Gotchas & Lessons Learned

Power supply noise

The ESP32's WiFi radio pulls significant current spikes during TX. Running the CYD from a cheap USB charger caused periodic resets when the WiFi was active. A decent quality supply with adequate bulk capacitance fixed this immediately. If the display resets randomly, suspect the PSU before the code.

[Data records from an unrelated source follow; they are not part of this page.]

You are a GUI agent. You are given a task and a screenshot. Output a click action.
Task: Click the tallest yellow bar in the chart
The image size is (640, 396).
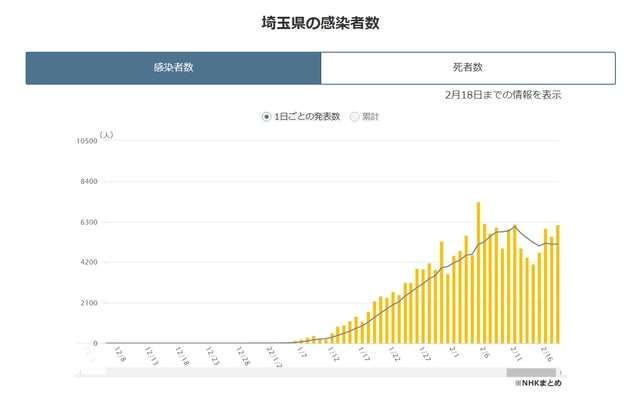click(478, 273)
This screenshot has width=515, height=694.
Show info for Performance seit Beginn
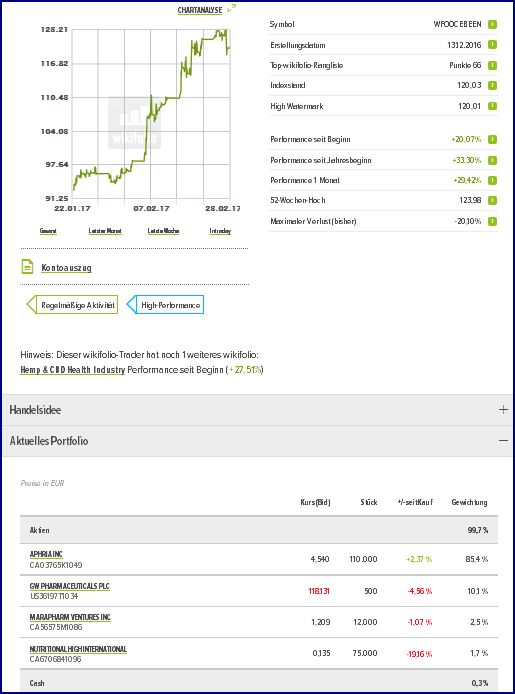tap(492, 139)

readsb vs librtlsdr conflict

Building readsb with RTLSDR=yes links against librtlsdr. If you also have the RTL-SDR Blog vendor driver installed system-wide (as a .deb from their repo), you may end up with two conflicting versions of librtlsdr.so. The symptom is readsb silently failing to open the device. Resolve by ensuring readsb links against the same library that the kernel driver expects — check with ldd /usr/local/bin/readsb.

ldd /usr/local/bin/readsb | grep rtlsdr — if this shows a path under /usr/local/lib but your dongle only works with the system /usr/lib build (or vice versa), recompile pointing at the right one. This is the same conflict that bites SDRangel builds.

JSON field absence

Not all fields are present for every aircraft — flight (callsign) is absent for aircraft that haven't broadcast it, and lat/lon are absent if no position has been decoded yet. Always check with containsKey() before accessing, or use ArduinoJson's | default syntax. Crashing on a null dereference every time a squawk appears without a position gets old fast.

Screen addressing width

The ILI9341 on the CYD has a column offset quirk on certain revisions — drawing to x=319 wraps back to the left edge rather than clipping. Keep all drawing calls within x=0–318 to avoid the last-pixel wrap artefact.

Results

Running reliably as a permanent fixture. In good conditions (high pressure, dry air) the discone picks up aircraft at over 200 nm. Transatlantic traffic on the oceanic tracks occasionally appears at altitude. The list typically shows 10–30 aircraft depending on time of day.

Stable, fully offline, no subscriptions. Power cycle the Pi and the display reconnects and resumes within about 30 seconds of readsb coming back up.

The companion radiosonde display runs on a separate CYD at the same time — both polling the same Pi 5 on different ports. They coexist without issue. Next step is probably combining both into a tabbed interface on a single display, but for now two screens is fine.